Aku terpana. Pada akhirnya ia memberiku izin.
Setelah
suami dan ketiga anakku pergi, aku pun menelefon Anti. Kami berdua lalu
mencocokkan “angan-angan” gambaran pelaksanaan reuni itu. Rapat demi
rapat di berbagai tempat pun terlalui. Aku diminta menjadi ketua panitia
reuni.
Setelah kontak intensif hampir sebulan, hanya
tujuh dari 213 teman seangkatan di SMA menyatakan tidak bersedia datang.
Yang tujuh orang itu pun tidak mau karena memang sudah meninggal. Dan
... akibat itu kesibukan, kerutan alis suamiku pun terlupakan!
“Kamu
mau menghadiahi aku apa dalam reuni nanti, As?” tanya Anti begitu
persiapan sudah tuntas dan tinggal menunggu hari “H” pertunjukan.
“Apa yang kamu mau?”
“Bukan barang!”
“Okey-lah, tapi apa?”
“Aku hanya ingin kamu datang dengan baju tari. Masih kamu simpan kan baju itu?”
“Mana cukup, aku sekarang agak gemuk...”
Anti terlihat kecewa sekali.
“Jangan kuatir, aku akan pakai yang belum lama ini dibuat untuk pementasan di kantor Mas Wiwiet,” jawabku tanpa curiga apa-apa.
“Baguslah, kalau begitu,” sahutnya, disambung dengan kalimat “ancaman” dalam bahasa Jawa, “Awas ya, aja blenjani janji.[5]”
Berkat
teman seangkatan yang punya jabatan cukup tinggi di perusahaan
penyiaran, reuni itu direkam untuk siaran tunda.
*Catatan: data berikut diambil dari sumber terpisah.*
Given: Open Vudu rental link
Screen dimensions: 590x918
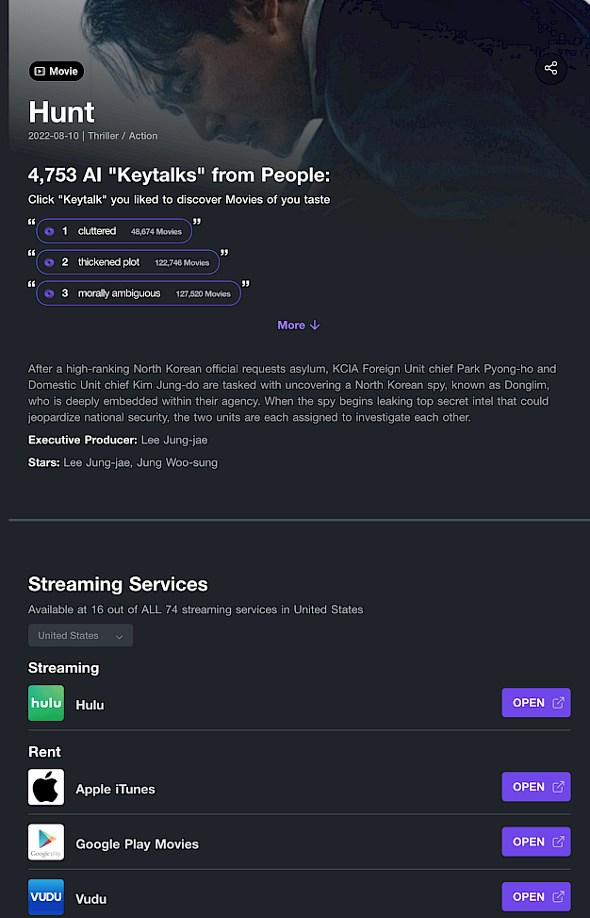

Pihak televisi boleh
dikata hanya melakukan penyuntingan bahan, sama sekali tidak campur
tangan dalam penyusunan acara, yang sebetulnya lebih mirip out-bound manajemen kepemimpinan, ketimbang pertemuan kangen-kangenan.
Yang
pasti, kami semua, termasuk aku dan Mas Wiwiet, terhanyut larut dalam
nostalgia masa SMA. Seperti biasanya, temu kangen itu tak hanya
merupakan ajang luapan perasaan setelah sekian lama berpisah, melainkan
juga sarana pamer kesuksesan. Sebagai istri, aku cukup bangga dengan
keberhasilan Mas Wiwiet, yang perusahaannya sudah beranak-cucu dan
menjadi salah satu developer tepercaya di Ibu Kota.
Namun,
sebagai pribadi, aku merasa sedikit getir. Aku hanya ibu rumah tangga
biasa. Ada butik kecil yang menjual kain tradisional dan perlengkapan
tari Jawa di paviliun rumah kami, plus sekian jam mengajar di akademi kesenian, tapi itu sebenarnya hanya sekadar menghibur hati.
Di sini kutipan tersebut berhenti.